WHAT YOU ARE ASKED TO DO: An exact copy of the data is required, with no pictures in it.

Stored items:
____________________
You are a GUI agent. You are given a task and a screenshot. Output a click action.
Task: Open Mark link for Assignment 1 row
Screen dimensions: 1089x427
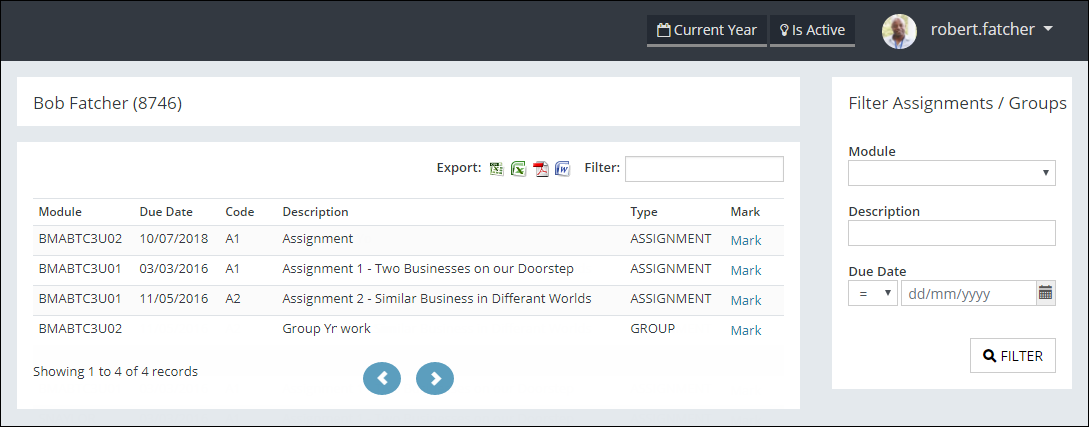[746, 271]
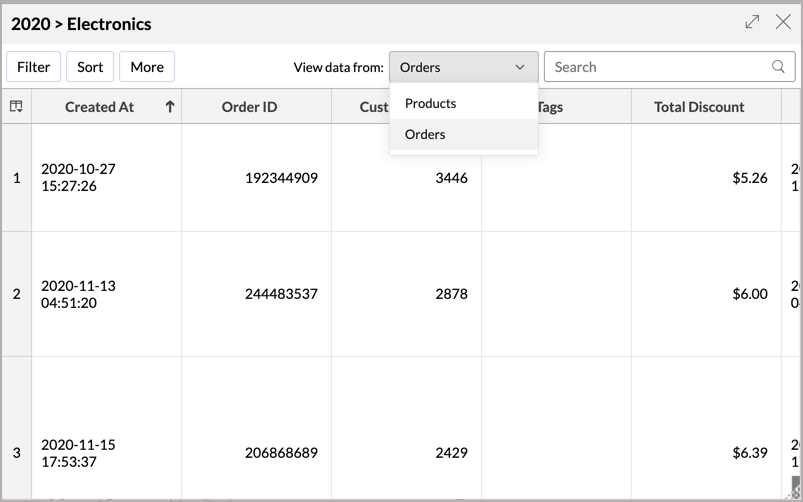Close the 2020 > Electronics dialog
Screen dimensions: 803x502
click(783, 22)
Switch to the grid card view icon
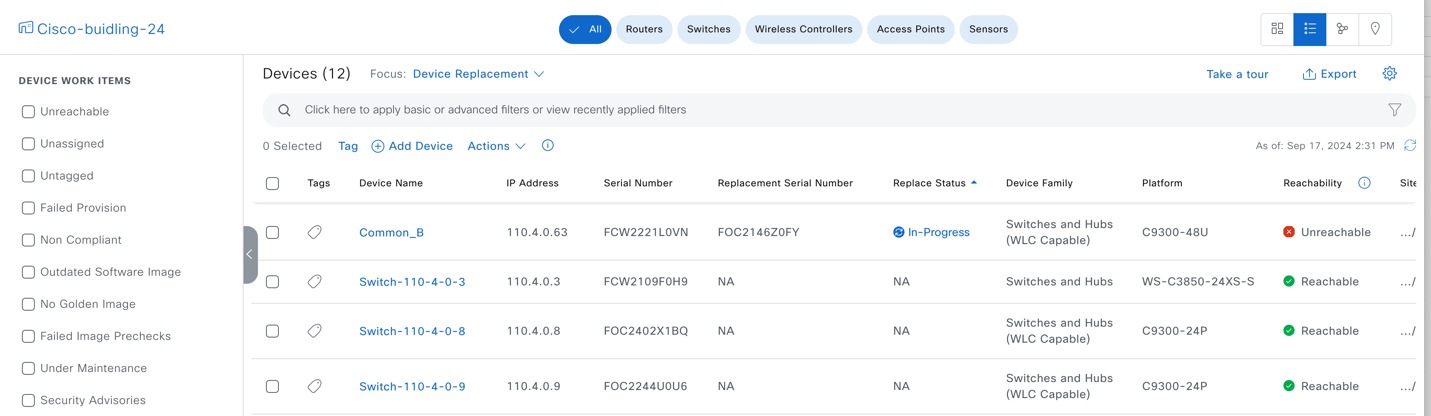 (1277, 29)
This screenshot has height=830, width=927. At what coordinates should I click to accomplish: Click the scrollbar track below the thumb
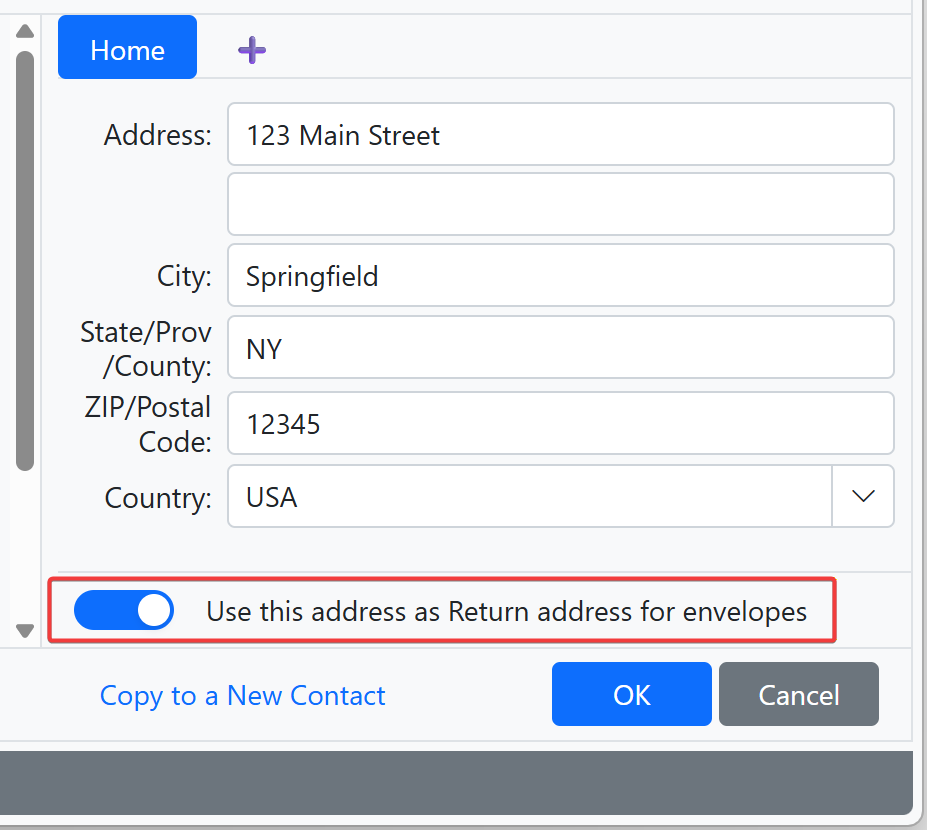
____________________
ANSWER AREA:
You are a GUI agent. You are given a task and a screenshot. Output a click action.
Task: Open Mark link for Assignment 1 row
Screen dimensions: 1089x427
[746, 271]
Close the 2020 > Electronics dialog
Screen dimensions: 803x502
click(783, 22)
Switch to the grid card view icon
 (1277, 29)
This screenshot has height=830, width=927. At what coordinates should I click to accomplish: Click the scrollbar track below the thumb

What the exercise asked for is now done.